**Task prompt:**
Please reproduce, exactly and with nothing else, every line from the one containing "Instruction: Go to Store Settings menu item" through the last line of the records below.

Dataset records
Start of Block

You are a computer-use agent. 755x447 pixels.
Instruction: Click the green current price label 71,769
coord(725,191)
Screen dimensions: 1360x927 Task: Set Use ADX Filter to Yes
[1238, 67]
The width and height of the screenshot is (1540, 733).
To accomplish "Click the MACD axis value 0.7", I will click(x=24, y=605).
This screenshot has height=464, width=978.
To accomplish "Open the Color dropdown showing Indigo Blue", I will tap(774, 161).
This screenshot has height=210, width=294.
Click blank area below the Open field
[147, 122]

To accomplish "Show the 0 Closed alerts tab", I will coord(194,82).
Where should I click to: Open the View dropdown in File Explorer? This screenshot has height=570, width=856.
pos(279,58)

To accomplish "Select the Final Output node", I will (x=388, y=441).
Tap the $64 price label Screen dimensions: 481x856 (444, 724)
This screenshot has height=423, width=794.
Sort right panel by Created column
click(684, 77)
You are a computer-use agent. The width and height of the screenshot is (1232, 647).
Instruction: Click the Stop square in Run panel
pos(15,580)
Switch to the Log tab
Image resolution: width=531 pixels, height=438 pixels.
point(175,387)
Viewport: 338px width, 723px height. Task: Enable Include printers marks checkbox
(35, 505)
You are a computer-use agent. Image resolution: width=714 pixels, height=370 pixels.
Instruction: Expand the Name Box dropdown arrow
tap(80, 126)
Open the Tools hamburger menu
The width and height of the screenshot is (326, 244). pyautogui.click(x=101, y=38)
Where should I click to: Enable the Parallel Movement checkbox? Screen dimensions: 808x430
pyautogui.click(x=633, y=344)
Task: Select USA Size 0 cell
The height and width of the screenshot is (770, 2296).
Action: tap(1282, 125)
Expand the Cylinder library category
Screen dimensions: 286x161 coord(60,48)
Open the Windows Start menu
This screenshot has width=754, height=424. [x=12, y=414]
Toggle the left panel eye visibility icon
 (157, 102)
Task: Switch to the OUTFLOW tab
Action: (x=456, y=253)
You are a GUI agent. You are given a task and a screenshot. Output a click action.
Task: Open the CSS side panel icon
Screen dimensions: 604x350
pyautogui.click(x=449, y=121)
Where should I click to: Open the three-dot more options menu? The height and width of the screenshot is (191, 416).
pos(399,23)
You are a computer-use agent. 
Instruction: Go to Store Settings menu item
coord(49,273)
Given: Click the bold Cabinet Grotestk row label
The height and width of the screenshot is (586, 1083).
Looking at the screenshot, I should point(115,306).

End of Block

**Task response:**
Instruction: Go to Store Settings menu item
coord(49,273)
Given: Click the bold Cabinet Grotestk row label
The height and width of the screenshot is (586, 1083).
Looking at the screenshot, I should point(115,306).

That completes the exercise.